═══ Provided data

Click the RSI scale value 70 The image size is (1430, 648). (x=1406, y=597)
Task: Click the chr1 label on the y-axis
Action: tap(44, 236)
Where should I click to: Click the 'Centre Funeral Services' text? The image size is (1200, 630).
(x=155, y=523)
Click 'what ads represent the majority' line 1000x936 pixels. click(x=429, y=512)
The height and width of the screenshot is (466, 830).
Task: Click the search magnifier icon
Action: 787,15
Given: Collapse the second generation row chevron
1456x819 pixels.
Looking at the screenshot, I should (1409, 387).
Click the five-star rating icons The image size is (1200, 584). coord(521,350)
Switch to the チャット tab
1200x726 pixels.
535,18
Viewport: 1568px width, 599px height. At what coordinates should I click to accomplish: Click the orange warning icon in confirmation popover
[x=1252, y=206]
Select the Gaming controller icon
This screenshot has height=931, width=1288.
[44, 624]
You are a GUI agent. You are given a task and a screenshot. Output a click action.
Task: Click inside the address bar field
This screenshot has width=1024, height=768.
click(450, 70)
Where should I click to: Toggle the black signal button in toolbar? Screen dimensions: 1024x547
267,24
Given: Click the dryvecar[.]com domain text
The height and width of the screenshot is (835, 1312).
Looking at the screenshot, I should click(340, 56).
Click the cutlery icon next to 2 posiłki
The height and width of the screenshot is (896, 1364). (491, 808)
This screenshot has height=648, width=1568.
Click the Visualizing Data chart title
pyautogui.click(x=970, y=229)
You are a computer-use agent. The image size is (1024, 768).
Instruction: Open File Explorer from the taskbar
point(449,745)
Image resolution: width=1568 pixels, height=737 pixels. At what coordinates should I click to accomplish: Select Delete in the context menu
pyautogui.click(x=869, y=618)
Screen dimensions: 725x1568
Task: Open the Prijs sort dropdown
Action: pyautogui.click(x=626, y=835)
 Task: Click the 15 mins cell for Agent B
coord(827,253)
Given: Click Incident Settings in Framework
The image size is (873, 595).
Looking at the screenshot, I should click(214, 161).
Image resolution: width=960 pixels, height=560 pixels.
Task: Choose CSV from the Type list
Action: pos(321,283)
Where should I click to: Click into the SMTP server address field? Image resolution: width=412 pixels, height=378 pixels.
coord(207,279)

══════

> [Assigned task]: Print out the full listing above, word for word.

> [Solution]:
Click the RSI scale value 70 The image size is (1430, 648). (x=1406, y=597)
Task: Click the chr1 label on the y-axis
Action: tap(44, 236)
Where should I click to: Click the 'Centre Funeral Services' text? The image size is (1200, 630).
(x=155, y=523)
Click 'what ads represent the majority' line 1000x936 pixels. click(x=429, y=512)
The height and width of the screenshot is (466, 830).
Task: Click the search magnifier icon
Action: 787,15
Given: Collapse the second generation row chevron
1456x819 pixels.
Looking at the screenshot, I should (1409, 387).
Click the five-star rating icons The image size is (1200, 584). coord(521,350)
Switch to the チャット tab
1200x726 pixels.
535,18
Viewport: 1568px width, 599px height. At what coordinates should I click to accomplish: Click the orange warning icon in confirmation popover
[x=1252, y=206]
Select the Gaming controller icon
This screenshot has height=931, width=1288.
[44, 624]
You are a GUI agent. You are given a task and a screenshot. Output a click action.
Task: Click inside the address bar field
This screenshot has width=1024, height=768.
click(450, 70)
Where should I click to: Toggle the black signal button in toolbar? Screen dimensions: 1024x547
267,24
Given: Click the dryvecar[.]com domain text
The height and width of the screenshot is (835, 1312).
Looking at the screenshot, I should click(340, 56).
Click the cutlery icon next to 2 posiłki
The height and width of the screenshot is (896, 1364). (491, 808)
This screenshot has height=648, width=1568.
Click the Visualizing Data chart title
pyautogui.click(x=970, y=229)
You are a computer-use agent. The image size is (1024, 768).
Instruction: Open File Explorer from the taskbar
point(449,745)
Image resolution: width=1568 pixels, height=737 pixels. At what coordinates should I click to accomplish: Select Delete in the context menu
pyautogui.click(x=869, y=618)
Screen dimensions: 725x1568
Task: Open the Prijs sort dropdown
Action: pyautogui.click(x=626, y=835)
 Task: Click the 15 mins cell for Agent B
coord(827,253)
Given: Click Incident Settings in Framework
The image size is (873, 595).
Looking at the screenshot, I should click(214, 161).
Image resolution: width=960 pixels, height=560 pixels.
Task: Choose CSV from the Type list
Action: pos(321,283)
Where should I click to: Click into the SMTP server address field? Image resolution: width=412 pixels, height=378 pixels.
coord(207,279)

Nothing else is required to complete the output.